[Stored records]
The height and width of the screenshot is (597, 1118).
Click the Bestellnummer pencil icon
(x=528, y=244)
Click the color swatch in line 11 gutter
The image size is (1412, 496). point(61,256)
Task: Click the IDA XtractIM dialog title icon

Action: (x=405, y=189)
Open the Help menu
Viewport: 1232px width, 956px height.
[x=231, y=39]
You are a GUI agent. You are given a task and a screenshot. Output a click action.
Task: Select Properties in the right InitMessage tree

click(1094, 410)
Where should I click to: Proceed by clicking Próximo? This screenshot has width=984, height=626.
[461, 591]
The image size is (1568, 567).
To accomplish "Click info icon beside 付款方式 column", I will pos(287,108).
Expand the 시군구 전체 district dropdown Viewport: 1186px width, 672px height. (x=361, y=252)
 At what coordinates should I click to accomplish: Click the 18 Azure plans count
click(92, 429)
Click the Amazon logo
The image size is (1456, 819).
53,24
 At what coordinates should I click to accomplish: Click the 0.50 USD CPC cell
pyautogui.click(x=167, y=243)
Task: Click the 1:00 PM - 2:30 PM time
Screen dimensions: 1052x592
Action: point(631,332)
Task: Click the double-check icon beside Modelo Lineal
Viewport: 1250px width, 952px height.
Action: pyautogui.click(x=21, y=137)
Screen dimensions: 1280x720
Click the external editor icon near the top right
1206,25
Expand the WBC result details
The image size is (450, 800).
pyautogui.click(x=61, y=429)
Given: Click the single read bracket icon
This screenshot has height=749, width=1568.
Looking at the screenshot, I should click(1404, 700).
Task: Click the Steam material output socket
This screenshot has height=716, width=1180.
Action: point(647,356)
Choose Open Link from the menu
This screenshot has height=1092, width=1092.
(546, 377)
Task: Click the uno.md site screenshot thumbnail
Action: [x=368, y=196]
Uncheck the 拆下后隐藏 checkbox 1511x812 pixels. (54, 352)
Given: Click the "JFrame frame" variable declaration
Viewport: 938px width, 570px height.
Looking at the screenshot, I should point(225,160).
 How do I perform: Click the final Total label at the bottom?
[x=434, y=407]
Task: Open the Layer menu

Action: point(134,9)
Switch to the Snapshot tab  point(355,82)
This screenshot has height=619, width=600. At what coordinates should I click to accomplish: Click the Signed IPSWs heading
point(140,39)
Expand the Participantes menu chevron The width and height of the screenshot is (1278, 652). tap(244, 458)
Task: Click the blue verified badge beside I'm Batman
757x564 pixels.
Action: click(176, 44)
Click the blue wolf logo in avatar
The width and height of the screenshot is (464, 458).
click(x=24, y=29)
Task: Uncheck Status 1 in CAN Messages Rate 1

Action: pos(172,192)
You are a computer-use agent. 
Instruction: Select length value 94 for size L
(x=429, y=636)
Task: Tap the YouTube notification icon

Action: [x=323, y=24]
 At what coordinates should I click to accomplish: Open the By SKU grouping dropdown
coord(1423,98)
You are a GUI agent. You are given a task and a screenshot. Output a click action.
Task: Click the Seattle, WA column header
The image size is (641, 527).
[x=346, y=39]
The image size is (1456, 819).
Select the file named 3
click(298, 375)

**What is being asked**. Whenever the string "Expand" turns up in a line of the data, copy that line.

**Task response**.
Expand the 시군구 전체 district dropdown Viewport: 1186px width, 672px height. (x=361, y=252)
Expand the WBC result details
Expand the Participantes menu chevron The width and height of the screenshot is (1278, 652). tap(244, 458)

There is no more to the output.